I came across this a couple of times in several sites. It appears that Steve Job’s death has attracted huge amounts of attention, to the extent that some used his name and his importance to compare public reactions to different kinds of people. The interesting thing about this picture is that it is essentially stating that a person that has done many great things for many people, and therefore many people respect him. On the other hand, millions of people living in poverty and living in the slums will not receive as much of a strong public response. Which brings me to ask: “Are all men really equal?”. Does an individual’s contributions to the society and to others during his lifetime affect the public’s response to his death?

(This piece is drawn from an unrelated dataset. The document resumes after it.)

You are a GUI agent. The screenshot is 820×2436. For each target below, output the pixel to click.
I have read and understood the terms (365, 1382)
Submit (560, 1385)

Personally, I would say that yes, the “value of people” will always be different, depending on the level of contribution and change brought by the individual to the world. In the case of people like Steve Jobs, who revolutionised many electronic sectors, he is viewed as a hero that will be remembered. In contrast to that is the public’s indifference to the numbers of poor people that die everyday. I don’t blame them for not feeling anything towards these millions of people because if we look at the productivity of both sides, we find that the millions of people are just a burden of extra mouhts to feed, especially if they are not productive. (In other words, support and resources should be directed to those that are willing and are able to be productive at work. In addition to that, whilst the death of an important man will seem like a tragedy, the 1 million people is just a statistics, so the emotional impact on people will not be as great.
This does not have anything to do with the Brain in a VAT thing we are doing in class, but I decided to share this to find out what people think about these topics. Are all men really equal?. Does an individual’s contributions to the society and to others during his lifetime affect the public’s response to his death?Also, what make the guy tweet: The society we live in is really messed up?